Macro - Output Gaps Flashcards
Actual growth rates
Measured by changes in real GDP over time. The growth rate is often very volatile as shown on diagrams.
Long term growth rates
Average sustainable rate of growth over a period of time, also known as the trend rate of growth. The trend of the long run growth tare is determined by changes in the productive capacity of the economy.
What’s the distinction between actual growth rates and long-term trends in growth rates?
Actual growth rates refer to the observed rate of growth in a specific period of time, usually measured in years, for a particular variable such as GDP, population, or productivity.
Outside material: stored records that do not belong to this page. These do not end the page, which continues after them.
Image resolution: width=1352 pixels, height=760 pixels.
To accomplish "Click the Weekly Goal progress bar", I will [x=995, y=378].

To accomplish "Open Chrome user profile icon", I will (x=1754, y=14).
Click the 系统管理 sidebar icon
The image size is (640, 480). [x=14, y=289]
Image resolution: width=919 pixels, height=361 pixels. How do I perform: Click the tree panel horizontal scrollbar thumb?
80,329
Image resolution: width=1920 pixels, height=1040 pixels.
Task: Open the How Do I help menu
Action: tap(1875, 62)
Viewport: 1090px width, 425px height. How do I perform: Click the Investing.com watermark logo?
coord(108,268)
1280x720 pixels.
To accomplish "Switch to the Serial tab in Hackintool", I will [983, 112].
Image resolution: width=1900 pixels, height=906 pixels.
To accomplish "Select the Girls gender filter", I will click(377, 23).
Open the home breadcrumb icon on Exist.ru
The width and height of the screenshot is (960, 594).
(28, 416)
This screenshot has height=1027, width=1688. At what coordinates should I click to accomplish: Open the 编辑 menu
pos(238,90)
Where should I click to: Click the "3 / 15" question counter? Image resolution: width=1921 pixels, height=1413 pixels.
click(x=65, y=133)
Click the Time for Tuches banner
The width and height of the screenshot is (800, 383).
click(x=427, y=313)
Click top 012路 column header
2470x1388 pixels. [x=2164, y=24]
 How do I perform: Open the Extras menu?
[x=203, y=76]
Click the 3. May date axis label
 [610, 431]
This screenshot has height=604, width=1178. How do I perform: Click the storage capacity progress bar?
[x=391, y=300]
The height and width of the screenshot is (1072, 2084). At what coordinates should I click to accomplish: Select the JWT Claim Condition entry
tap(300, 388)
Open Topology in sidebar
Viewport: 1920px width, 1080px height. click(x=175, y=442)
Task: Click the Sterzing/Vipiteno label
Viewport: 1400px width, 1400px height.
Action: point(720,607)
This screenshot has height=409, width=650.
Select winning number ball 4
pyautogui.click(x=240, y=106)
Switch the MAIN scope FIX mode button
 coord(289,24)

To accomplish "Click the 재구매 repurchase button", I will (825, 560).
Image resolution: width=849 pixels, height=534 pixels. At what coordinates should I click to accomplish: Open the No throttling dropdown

On the other hand, long-term trends in growth rates refer to the underlying pattern or direction of growth over an extended period, often several decades or more
Positive output gap
if the actual level of real GDP is greater than the maximum potential level of real GDP then there is a positive output gap. Positive output gaps are unsustainable in the long run according to the classical economic model of AS/AD due to the fact that workers will revise up their wages in the long run causing SRAS to decrease and the economy to move back to full employment.
Negative output gaps
The output gap is the difference between the actual level of real GDP and the maximum potential level of real GDP. If the actual level of real GDP is less than the maximum potential level of real GDP there is a negative output gap, meaning there is spare capacity within the economy.
Why are output gaps difficult to measure
It is very difficult to estimate the size of the output gap of an economy, due to the fact that in order to do this you need to estimate the economy’s maximum potential output level. The many different variables that determine the maximum potential output level make this difficult to do e.g. changes in the quantity of labour, the productivity/quality of the workforce, the spare capacity of individual businesses etc.
How do AS/AD diagrams show a output gap
When the actual growth rate is greater than the trend growth rate, there is a positive output gap within the economy. In contrast to this, when the actual growth rate is lower than the trend growth rate, there is a negative output gap within the economy.